→ **EXERCÍCIOS**:
1. Segundo o texto sobre Aparição, em que dois espaços decorre a narrativa?
2. Transcreva fielmente, do texto sobre Aparição, o trecho que começa nas palavras que contêm "A narrativa decorre" e termina em "experienciamos através delas.".

→ **EXCERTO DO TEXTO**:
==*==
Impressões de leitura - Aparição

     O milagre da vida, o absurdo da morte, o facto extraordinário de estar vivo, são os temas-base deste magnífico romance vergiliano que nos leva pelos labirintos interiores da descoberta de nós próprios, na linha do existencialismo europeu do pós-guerra. O autor atrai-nos para esta introspeção, recorrendo a uma bela prosa poética.

     “Sento-me nesta sala vazia e relembro.” Assim começa e assim termina esta narrativa circular indiciando o ciclo da vida. Perante a inquietação do ser humano, colocado num mundo adverso e ganhando consciência, ao saber-se condenado à morte, vai tentando encontrar respostas para essas mesmas inquietações. No fim, já senhor de um certo apaziguamento existencial, aceita o que a vida lhe proporcionou não sem deixar de se preocupar com a presença constante da morte ao seu lado.

     A narrativa decorre em dois espaços chave: a montanha, virada para a neve e para a lua, anunciando a prioridade da revelação e da aparição de si a si mesmo, e a planície onde está sentada a cidade branca que retém em si a memória dos séculos, a memória de origens. E neles vamos recuperando as experiências pessoais não só das personagens, mas também as nossas. Daí a permanente importância daquilo que é narrado: entramos na história e recordamos as nossas próprias experiências. Do mastigar das palavras, do reflexo no espelho, das mortes dos seres queridos, da incapacidade de nos conhecermos na totalidade e da respetiva angústia existencial. Por isso vivemos nas personagens, pensamos com elas, experienciamos através delas.
==*==
→ **ITENS**:

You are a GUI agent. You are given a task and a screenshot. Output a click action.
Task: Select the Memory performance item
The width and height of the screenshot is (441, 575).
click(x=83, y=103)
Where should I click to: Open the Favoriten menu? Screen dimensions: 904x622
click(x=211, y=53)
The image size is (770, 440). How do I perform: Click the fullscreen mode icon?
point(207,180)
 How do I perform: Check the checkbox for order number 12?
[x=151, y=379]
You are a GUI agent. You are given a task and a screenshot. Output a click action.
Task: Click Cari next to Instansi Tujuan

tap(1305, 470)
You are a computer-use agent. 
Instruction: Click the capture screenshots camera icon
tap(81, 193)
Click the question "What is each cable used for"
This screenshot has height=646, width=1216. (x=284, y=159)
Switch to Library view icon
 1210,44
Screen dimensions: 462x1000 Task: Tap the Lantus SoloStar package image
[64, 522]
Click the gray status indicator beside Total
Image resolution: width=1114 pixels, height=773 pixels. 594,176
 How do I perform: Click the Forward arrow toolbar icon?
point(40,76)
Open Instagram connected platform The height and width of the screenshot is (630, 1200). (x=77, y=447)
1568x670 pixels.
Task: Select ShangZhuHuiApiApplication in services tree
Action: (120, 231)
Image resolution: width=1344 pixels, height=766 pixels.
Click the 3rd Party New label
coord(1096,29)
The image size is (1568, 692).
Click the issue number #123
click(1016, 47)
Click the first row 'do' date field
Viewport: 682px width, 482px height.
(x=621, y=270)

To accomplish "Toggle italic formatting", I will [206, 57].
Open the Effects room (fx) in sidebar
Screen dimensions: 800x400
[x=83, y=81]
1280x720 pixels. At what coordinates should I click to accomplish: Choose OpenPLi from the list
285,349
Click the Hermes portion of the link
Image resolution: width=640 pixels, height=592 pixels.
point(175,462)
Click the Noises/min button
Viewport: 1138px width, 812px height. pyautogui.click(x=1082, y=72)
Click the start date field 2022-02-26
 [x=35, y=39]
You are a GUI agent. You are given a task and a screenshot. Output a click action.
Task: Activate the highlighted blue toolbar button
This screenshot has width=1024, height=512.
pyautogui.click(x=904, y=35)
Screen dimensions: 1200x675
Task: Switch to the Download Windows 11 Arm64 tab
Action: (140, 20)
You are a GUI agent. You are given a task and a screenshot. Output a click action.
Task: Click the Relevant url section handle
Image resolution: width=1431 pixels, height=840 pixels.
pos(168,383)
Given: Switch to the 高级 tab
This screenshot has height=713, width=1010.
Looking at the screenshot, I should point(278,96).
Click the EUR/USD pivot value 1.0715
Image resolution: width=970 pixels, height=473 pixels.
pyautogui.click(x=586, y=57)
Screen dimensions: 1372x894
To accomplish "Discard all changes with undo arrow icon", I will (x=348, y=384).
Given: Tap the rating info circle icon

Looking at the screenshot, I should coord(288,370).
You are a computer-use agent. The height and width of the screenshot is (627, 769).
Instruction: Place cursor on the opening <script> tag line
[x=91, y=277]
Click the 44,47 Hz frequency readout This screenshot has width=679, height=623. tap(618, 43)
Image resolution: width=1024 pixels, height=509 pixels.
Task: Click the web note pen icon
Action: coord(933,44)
==*==
→ **RESULTADOS**:
1. Na montanha e na planície onde está sentada a cidade branca.

2.
A narrativa decorre em dois espaços chave: a montanha, virada para a neve e para a lua, anunciando a prioridade da revelação e da aparição de si a si mesmo, e a planície onde está sentada a cidade branca que retém em si a memória dos séculos, a memória de origens. E neles vamos recuperando as experiências pessoais não só das personagens, mas também as nossas. Daí a permanente importância daquilo que é narrado: entramos na história e recordamos as nossas próprias experiências. Do mastigar das palavras, do reflexo no espelho, das mortes dos seres queridos, da incapacidade de nos conhecermos na totalidade e da respetiva angústia existencial. Por isso vivemos nas personagens, pensamos com elas, experienciamos através delas.